Luhrmann then tried to unleash some of that magic within the confines of the rehearsal studio. He had one advantage going into the class.

Today's opera world may not boast voices of golden-age caliber, but most vocalists now -- including the Washington Opera Studio members who got a chance to work with Luhrmann -- could act rings around the stand-and-sing types of old. Still, Luhrmann wants a lot more from them.

Matthew Wolff, a 22-year-old tenor from Virginia, and baritone Hung Yun, 32, from Korea, go through the opening duet of Act 4, as the director watches intently through nearly squinted eyes. Then he pounces.

"What are you saying?" he ask both men. Haltingly, they translate their lines into English. Luhrmann still isn't satisfied. He asks Yun to switch to his native tongue and speak the whole scene. Suddenly, the baritone is communicating more deeply, as if he means every word.

"When it is in Italian, it has to be the same," Luhrmann says.

Later, in the opening scene of Act 3, the director works on one of Yun's gestures -- pointing out to a shivering Mimi the painting that the baritone's character, Marcello, has done. Yun keeps walking away from Mimi (soprano Eugenia Garza, 26, from Mexico) and spreading his arm wide, a stereotypical operatic motion Luhrmann won't abide.

He urges Yun to tone things down, to keep his focus on Mimi, and not play to the balcony.

"If you believe what you're saying, don't add things on top of it," the director says.

Each time a singer follows his advice, the thrice-familiar snippets of Boheme come to life in surprisingly effective ways.

The last singer up is Valeriano Lanchas, a 25-year-old bass from Colombia, who has clearly been absorbing the class. As he sings the Act 4 "Coat Aria," he keeps his movements to a minimum, internalizing the music.

"There was a moment there when I believed it," Luhrmann says, before continuing the process of digging for still more nuance, more truth.

`Don Giovanni'

While the Washington Opera has only just entered the business of providing a program for aspiring singers, the Baltimore Opera Studio started in 1998 with a variety of master classes, community outreach projects and performance opportunities.
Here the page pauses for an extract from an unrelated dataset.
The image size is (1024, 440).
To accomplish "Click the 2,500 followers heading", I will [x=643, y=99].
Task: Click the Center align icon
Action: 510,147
Members of the 2002 program, who have been featured in supporting roles during the company's season, take center stage this week in a new staging of Mozart's Don Giovanni.

Sebastian Catana sings the title role, with Daniel Olson as Leporello, Julia Dennard as Donna Anna, Taylor Hargrave as Don Ottavio, Ryu-Kyung Kim as Donna Elvira and Yuri Saenz as Zerlina. Troy Clark, a member of the 1999 Opera Studio, returns for the role of Masetto.

Henry MacCarthy is the director; Lara Webber conducts.

Performances are at 7:30 p.m. Thursday and 4 p.m. Sunday at the McManus Theater, Loyola College, 4501 N. Charles St. Tickets are $10. Call 410-727-6000.